I despaired of ever finding "my people" as I tried many, many other churches only to discover that it just isn't for me. That is, until I went to a women's retreat, and met many amazing, wonderful women who hold many different spiritual beliefs, but all of them non-Abrahamic. They were welcoming, and the messages fit so well with my belief system that I truly felt I had found my tribe at last. I also joined my local Unitarian Universalist fellowship (they don't call it "church") with people of all types of beliefs, backgrounds, and genders supporting each other on our individual quests without any "dogma" nor pushing of rigid beliefs.

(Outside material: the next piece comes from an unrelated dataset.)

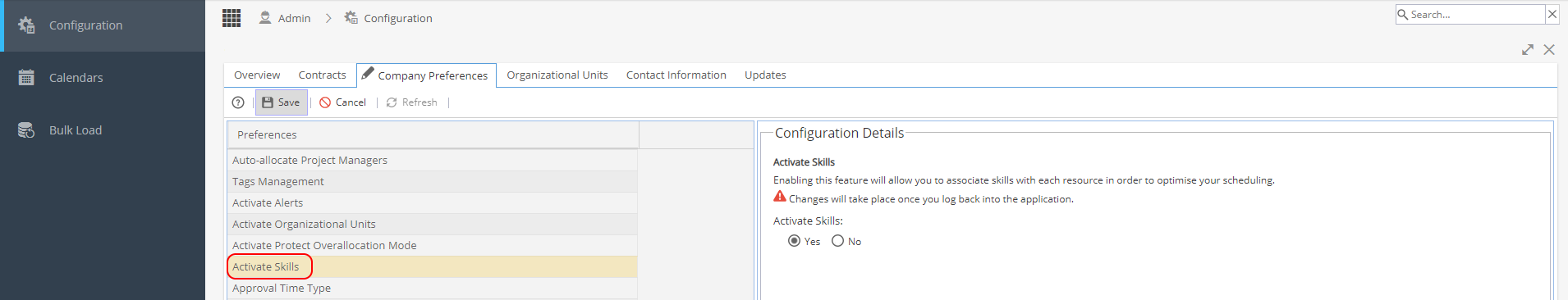Click the expand panel arrows icon
1568x300 pixels.
[x=1528, y=50]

I've since been overjoyed to engage in activism that matches my spiritual self with other, like-minded people. I participate in healing rituals taken from an eclectic mix of many different religions. I love learning about all religions as it helps me understand those I love and those I fear better. I crave time with music, and dance, and chanting, and meditation, and even prayer as I choose to practice it.
Over time, I have become an eclectic pagan, choosing what heals me and the earth and rejecting the teachings of obedience to male authorities and patriarchal religions where the feminine divine has been rejected. My spiritual practices include group and solo drumming, feeding birds, picking up trash outdoors, making alters, meditating, using singing bowls, walks with nature, journaling, and art. I have never felt more free nor happier. My PTSD symptoms have greatly decreased, though not gone.
I am so very grateful to have found I am not alone in being unable to accept mainstream religion. It finally feels like the real me I was inside is finally matched to my outside. The earth is my Mother. I saw a meme that fit me perfectly. "I worship the Earth. Don't laugh - I can prove it exists."